- **THE PROBLEM**
Count the lines in the records below that contain the word "Close" and give only that number.

######

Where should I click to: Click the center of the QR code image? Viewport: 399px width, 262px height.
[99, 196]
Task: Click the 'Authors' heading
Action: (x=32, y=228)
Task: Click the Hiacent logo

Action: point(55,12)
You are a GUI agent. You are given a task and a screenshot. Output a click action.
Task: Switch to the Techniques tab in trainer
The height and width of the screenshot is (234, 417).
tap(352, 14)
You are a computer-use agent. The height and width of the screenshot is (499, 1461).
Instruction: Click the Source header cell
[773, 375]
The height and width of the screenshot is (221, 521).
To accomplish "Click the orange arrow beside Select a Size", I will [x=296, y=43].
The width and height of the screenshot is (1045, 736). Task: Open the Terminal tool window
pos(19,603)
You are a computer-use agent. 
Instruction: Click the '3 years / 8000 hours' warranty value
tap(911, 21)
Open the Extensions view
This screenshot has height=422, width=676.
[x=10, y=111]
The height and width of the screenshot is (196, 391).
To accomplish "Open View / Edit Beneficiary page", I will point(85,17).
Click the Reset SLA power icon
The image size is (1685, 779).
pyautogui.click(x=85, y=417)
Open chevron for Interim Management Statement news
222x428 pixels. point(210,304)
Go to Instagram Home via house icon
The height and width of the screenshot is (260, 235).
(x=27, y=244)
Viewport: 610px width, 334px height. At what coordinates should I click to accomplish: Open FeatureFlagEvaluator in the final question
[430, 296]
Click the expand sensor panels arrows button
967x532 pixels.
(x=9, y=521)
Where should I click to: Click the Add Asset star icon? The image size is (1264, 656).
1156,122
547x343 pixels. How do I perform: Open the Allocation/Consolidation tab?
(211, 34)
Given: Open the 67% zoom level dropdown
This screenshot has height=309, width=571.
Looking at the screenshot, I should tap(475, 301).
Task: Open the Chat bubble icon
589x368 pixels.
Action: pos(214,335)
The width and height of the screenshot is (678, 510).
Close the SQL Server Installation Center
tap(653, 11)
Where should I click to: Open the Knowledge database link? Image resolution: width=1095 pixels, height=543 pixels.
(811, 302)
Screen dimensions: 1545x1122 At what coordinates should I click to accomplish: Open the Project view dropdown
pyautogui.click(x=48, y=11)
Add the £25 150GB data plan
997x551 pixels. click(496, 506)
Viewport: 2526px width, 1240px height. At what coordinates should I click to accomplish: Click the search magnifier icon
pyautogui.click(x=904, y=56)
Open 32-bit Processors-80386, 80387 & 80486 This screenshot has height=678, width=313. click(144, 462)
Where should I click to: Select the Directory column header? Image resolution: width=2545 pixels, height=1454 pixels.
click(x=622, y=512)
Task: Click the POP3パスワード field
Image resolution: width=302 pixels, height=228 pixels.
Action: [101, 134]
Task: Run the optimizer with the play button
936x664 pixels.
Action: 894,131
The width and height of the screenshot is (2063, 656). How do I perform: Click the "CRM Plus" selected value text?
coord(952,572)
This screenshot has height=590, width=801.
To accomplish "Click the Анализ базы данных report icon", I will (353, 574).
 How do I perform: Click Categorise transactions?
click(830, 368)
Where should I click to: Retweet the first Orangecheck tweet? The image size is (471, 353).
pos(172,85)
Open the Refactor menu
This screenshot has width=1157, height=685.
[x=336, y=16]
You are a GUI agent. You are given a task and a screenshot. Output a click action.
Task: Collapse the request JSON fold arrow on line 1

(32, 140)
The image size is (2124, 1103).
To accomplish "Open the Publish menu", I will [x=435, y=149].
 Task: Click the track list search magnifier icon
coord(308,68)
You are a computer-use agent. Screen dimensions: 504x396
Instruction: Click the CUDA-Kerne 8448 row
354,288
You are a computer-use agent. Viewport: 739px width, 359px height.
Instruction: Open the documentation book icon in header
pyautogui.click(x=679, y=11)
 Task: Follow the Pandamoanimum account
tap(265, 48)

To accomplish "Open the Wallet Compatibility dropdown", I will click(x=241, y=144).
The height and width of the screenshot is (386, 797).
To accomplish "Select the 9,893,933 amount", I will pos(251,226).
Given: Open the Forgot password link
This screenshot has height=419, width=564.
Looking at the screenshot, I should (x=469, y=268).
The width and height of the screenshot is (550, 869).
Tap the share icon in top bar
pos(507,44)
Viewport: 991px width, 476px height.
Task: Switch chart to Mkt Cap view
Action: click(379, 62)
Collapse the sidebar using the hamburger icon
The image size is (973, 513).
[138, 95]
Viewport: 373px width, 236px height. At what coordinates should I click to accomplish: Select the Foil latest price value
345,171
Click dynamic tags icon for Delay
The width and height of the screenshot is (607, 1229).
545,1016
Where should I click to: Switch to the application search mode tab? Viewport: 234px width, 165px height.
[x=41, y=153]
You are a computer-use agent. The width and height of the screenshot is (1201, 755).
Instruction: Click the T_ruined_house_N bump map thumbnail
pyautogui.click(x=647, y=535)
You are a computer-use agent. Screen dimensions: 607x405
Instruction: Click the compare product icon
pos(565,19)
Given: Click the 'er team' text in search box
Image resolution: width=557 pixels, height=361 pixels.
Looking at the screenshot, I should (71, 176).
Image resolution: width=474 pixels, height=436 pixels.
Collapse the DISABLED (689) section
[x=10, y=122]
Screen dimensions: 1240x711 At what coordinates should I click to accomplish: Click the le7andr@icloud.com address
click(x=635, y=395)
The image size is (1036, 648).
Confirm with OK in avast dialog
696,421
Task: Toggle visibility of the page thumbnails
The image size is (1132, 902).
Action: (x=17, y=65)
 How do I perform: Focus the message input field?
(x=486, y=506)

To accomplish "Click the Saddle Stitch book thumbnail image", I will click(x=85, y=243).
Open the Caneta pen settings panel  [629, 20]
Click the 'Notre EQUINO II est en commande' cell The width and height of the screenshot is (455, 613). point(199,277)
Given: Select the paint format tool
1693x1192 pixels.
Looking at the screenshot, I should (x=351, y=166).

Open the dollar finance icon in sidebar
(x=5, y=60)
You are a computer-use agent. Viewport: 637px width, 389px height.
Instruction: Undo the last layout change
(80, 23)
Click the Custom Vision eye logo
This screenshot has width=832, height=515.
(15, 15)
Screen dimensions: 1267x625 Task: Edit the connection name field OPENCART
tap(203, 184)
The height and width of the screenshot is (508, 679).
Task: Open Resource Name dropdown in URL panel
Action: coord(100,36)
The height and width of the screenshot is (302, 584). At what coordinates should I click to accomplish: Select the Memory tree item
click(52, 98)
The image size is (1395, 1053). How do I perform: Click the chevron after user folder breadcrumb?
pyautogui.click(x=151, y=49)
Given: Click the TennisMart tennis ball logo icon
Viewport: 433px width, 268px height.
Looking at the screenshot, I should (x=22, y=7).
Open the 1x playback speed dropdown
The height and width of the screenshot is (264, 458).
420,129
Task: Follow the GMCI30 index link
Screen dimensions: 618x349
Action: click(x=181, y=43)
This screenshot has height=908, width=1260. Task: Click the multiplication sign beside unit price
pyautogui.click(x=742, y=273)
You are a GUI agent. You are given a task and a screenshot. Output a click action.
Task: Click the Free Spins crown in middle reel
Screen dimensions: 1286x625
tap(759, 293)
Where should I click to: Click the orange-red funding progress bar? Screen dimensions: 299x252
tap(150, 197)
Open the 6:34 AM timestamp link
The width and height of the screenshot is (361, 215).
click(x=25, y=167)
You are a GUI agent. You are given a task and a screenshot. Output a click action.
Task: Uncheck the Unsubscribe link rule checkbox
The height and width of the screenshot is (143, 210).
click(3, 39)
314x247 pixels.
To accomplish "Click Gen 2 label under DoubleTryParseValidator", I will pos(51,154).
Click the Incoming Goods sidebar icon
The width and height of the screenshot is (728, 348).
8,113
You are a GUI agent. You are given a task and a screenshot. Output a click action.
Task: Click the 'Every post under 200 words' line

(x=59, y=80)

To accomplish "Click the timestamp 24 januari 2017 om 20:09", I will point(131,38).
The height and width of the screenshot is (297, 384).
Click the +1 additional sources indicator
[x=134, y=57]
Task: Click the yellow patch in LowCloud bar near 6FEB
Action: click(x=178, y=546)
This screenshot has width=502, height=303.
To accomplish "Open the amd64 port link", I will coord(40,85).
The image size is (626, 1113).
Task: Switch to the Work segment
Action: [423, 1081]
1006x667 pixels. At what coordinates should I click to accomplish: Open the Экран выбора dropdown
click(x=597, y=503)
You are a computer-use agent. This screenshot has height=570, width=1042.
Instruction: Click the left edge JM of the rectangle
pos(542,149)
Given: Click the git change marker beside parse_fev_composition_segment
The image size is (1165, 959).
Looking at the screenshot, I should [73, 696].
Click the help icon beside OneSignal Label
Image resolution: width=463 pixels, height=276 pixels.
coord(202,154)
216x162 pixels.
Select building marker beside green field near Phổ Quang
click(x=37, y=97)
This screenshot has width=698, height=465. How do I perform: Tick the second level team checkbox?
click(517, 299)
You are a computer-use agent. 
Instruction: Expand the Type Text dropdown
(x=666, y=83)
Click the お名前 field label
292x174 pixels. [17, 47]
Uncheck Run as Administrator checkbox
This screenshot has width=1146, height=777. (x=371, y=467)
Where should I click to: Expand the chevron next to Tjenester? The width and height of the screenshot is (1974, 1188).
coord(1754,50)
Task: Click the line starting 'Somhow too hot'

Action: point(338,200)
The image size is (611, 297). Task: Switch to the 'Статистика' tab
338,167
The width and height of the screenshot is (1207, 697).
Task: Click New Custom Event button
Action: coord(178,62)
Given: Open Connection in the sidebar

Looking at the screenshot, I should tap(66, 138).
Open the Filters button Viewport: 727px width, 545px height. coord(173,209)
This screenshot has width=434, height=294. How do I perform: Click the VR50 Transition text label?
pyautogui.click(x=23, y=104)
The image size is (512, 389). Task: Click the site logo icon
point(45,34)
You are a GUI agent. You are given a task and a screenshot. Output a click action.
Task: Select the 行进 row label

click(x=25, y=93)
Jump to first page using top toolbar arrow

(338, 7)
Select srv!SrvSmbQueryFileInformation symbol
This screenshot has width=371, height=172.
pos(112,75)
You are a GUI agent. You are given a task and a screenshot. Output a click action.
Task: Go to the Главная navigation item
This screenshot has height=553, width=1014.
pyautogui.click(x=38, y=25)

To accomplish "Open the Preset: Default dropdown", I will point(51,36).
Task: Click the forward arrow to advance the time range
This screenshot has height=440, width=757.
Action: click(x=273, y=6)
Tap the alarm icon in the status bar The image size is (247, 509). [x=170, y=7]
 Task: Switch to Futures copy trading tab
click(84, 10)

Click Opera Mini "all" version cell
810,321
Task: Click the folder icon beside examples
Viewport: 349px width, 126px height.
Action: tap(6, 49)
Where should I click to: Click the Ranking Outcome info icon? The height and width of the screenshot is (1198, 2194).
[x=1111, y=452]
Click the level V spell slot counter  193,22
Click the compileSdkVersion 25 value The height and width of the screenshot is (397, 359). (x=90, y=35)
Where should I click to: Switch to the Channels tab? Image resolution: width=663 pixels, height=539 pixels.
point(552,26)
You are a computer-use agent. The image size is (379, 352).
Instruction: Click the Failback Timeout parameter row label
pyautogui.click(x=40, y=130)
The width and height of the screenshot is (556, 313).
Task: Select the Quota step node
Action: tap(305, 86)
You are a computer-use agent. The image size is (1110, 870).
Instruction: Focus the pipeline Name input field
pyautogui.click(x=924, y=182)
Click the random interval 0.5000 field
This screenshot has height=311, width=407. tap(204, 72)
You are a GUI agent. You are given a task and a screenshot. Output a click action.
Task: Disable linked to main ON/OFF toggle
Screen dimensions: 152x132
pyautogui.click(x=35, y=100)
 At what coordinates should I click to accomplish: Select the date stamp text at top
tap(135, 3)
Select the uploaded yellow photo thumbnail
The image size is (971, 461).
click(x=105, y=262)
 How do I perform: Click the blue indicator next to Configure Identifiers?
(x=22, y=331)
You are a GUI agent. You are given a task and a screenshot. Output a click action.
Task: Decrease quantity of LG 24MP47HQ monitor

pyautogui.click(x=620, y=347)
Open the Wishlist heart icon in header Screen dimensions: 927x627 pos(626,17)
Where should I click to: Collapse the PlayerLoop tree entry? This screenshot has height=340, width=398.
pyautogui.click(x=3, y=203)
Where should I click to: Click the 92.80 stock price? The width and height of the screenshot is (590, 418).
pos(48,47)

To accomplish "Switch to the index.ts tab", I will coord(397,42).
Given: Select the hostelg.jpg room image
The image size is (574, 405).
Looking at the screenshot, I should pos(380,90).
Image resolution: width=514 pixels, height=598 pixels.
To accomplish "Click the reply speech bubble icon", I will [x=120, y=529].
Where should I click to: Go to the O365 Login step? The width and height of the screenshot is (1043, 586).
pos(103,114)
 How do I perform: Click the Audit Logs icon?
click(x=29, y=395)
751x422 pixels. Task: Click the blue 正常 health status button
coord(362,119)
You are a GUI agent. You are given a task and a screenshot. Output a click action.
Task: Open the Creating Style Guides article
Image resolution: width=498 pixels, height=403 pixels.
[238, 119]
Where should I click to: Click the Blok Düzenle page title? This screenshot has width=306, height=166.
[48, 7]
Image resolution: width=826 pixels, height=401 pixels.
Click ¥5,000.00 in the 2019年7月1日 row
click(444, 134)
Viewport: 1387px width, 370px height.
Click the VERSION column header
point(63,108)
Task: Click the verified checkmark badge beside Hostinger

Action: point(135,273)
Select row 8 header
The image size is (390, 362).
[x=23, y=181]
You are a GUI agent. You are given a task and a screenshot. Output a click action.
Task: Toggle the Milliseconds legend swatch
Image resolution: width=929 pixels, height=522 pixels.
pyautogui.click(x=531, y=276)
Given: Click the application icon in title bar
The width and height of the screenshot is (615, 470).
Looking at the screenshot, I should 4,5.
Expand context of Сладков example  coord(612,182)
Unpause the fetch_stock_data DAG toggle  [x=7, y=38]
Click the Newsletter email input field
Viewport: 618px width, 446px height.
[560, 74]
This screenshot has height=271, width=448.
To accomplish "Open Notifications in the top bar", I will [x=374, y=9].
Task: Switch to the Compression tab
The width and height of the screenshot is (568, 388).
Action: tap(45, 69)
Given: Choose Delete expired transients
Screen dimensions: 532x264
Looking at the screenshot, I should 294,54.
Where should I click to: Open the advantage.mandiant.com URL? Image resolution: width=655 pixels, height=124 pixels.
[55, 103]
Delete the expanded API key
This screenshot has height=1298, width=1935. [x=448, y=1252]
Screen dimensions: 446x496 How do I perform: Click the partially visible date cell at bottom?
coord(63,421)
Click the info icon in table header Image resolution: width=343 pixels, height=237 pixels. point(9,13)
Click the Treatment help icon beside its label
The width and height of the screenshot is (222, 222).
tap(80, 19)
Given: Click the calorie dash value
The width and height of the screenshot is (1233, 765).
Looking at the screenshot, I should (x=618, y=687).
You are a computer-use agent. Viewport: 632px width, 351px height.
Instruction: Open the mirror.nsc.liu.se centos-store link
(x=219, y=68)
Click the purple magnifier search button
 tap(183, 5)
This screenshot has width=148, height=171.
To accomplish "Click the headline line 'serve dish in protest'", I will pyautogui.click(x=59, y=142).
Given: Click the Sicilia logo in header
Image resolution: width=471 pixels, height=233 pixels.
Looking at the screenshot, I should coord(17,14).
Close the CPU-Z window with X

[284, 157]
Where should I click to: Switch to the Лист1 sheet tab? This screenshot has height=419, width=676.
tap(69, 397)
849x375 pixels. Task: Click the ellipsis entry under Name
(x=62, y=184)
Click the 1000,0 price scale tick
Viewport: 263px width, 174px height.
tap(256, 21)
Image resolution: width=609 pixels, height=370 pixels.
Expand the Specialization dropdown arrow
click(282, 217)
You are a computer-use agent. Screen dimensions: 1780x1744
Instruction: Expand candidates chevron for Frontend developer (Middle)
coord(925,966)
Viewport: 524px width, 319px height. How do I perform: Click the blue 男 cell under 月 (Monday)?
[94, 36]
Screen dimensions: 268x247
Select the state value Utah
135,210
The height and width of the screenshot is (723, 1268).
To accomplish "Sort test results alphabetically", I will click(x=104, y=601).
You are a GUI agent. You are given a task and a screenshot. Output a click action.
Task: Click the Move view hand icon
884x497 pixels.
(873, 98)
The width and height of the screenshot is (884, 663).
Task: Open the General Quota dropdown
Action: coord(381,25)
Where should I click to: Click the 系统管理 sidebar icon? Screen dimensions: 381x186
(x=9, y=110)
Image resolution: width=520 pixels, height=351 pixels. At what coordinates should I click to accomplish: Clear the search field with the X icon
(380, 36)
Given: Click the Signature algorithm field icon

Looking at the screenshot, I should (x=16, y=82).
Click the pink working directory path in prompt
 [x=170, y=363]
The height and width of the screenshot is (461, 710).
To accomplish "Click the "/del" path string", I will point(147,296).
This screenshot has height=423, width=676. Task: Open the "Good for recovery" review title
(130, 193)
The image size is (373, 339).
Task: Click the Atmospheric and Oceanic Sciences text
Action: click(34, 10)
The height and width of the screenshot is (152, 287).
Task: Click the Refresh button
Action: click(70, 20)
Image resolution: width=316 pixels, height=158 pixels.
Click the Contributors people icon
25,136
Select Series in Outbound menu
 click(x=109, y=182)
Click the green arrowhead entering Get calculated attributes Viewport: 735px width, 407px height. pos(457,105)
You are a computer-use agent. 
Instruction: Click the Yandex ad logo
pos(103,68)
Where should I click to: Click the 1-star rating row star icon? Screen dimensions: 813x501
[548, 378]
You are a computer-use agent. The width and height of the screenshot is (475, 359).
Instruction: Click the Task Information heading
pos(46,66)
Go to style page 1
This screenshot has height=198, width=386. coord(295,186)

######

- **SOLUTION TO THIS TASK**
2